# Data shown
-------

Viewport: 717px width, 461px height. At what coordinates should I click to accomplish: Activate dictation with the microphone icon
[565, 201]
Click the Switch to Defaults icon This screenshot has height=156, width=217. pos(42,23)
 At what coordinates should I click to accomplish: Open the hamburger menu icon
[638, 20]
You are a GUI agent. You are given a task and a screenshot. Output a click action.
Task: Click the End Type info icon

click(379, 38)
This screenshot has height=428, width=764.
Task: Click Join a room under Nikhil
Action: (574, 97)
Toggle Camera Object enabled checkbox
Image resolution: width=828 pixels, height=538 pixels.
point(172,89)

-------

# What is needed
Set down the records once more, character for character.

# Result
Viewport: 717px width, 461px height. At what coordinates should I click to accomplish: Activate dictation with the microphone icon
[565, 201]
Click the Switch to Defaults icon This screenshot has height=156, width=217. pos(42,23)
 At what coordinates should I click to accomplish: Open the hamburger menu icon
[638, 20]
You are a GUI agent. You are given a task and a screenshot. Output a click action.
Task: Click the End Type info icon

click(379, 38)
This screenshot has height=428, width=764.
Task: Click Join a room under Nikhil
Action: (574, 97)
Toggle Camera Object enabled checkbox
Image resolution: width=828 pixels, height=538 pixels.
point(172,89)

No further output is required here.